周りに人がいないのを確認して私は足を少し動かしてみる。大丈夫そこまでの痛みはない。一回ダンスを踊るくらいならばなんとかいけるだろう。これから大事なオーディションなのだ。安心院の足を引っ張るわけには行かない。
「おお、おつかれ、今ちょうど如月達のダンスがはじまるぞ」
「へぇー、なんか秘策があるとかいってたけど何なのかしらね」
体育館で安心院と合流した私は入り口から如月達のダンスを見る。え、何これ? 変なBGMとなんか煙と映像でショーみたいになっている。これって反則じゃないの? 審査員のほうをみると男のほうは呆然としているが、女の子の方はまるで懐かしい思い出を楽しむかのように喜んでいた。意外と好意的に受け取られているようだ。ダンスの腕では勝てると思ったのに負ける可能性がでてしまったかしら?

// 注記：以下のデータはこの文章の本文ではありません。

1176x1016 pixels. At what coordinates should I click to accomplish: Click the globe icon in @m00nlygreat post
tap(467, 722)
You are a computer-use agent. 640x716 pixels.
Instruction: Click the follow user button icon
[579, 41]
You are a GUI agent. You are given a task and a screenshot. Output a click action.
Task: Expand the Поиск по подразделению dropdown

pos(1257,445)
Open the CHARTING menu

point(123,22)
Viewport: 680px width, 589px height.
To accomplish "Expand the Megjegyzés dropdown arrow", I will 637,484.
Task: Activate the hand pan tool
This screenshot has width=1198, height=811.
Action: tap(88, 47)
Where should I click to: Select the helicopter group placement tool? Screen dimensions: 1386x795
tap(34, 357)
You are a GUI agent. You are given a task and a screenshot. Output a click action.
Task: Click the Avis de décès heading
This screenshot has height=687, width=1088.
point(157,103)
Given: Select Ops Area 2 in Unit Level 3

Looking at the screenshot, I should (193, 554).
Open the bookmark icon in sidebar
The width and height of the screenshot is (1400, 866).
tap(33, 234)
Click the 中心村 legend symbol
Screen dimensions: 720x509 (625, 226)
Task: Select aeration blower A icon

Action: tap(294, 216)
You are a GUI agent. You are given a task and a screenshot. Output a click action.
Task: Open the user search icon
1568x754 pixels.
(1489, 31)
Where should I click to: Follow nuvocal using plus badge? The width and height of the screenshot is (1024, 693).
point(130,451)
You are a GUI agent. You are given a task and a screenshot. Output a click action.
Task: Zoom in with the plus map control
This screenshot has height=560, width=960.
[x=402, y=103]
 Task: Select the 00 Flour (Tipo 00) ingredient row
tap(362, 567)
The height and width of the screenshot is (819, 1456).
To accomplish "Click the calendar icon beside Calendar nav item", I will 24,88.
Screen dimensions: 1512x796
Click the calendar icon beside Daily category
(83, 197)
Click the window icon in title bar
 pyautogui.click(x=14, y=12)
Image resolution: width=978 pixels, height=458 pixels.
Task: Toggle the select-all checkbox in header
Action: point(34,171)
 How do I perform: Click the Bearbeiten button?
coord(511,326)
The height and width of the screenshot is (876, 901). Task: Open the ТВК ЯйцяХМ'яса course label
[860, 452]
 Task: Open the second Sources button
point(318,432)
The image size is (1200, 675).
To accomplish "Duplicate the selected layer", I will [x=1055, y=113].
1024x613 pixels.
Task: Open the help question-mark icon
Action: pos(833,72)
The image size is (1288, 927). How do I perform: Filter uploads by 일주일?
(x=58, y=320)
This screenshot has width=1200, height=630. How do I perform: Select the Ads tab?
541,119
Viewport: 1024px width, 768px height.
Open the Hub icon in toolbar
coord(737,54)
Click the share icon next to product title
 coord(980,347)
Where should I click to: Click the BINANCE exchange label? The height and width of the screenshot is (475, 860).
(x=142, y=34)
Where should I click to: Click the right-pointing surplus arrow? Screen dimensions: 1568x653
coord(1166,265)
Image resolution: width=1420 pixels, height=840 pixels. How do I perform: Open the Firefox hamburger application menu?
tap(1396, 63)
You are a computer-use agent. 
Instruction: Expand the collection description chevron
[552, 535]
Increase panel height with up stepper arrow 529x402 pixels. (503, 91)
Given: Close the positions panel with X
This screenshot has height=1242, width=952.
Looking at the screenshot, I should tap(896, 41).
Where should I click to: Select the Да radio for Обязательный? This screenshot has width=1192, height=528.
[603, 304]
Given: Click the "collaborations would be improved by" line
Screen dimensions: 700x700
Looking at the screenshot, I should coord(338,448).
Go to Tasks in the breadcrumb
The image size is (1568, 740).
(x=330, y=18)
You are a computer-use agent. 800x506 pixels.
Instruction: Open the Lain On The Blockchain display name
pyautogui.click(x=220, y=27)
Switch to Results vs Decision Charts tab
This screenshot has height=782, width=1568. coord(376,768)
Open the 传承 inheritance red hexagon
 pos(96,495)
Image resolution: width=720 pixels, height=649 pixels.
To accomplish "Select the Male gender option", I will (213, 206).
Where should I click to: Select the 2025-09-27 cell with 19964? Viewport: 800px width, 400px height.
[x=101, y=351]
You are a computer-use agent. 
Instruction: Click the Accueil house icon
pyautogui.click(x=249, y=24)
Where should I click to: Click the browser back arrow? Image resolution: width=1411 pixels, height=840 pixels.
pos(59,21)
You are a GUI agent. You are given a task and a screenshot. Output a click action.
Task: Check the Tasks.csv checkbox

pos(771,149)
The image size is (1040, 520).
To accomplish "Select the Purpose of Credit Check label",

「流石だな……モードレット、やはり俺達の前に立ちはだかるのはお前か!!」
「何ノリノリになってるのよ……負けるかもしれないのよ」
「ああ、だが俺達はいつも通りに行くぞ。なあに、俺とお前なら負けることはないさ。俺と赤坂なら優勝できるって信じてるぜ!」
安心院の笑顔に私は胸の鼓動が早くなるのを自覚する。頼られて顔がにやける自分はちょろいなと思う。まずい……嬉しくてパニックになる。私は咄嗟に切り替える。
「うん、ウチもがんばるよ!!」
「その調子だ!! いくぞ」
彼の視線が私から外れたのを確認してスイッチを切った。安心院もなれたものか私の性格が変わるのにも何の抵抗もないようだ。いやいや、そんなわけないでしょ。絶対変に思ってるわよ……うう……本当はこんなことしないで彼と向き合いたいのに……
「何よ?」
「いや、なんでもない……」
準備運動とばかりに少し体を動かしていると安心院の視線を感じた。もしや怪我に気づかれたかと思ったがそうでもないらしい。よかった。
前のペアのダンスが終わり私たちの番がやってきた。アドレナリンが出ているからか痛みもあまり感じない。いける!!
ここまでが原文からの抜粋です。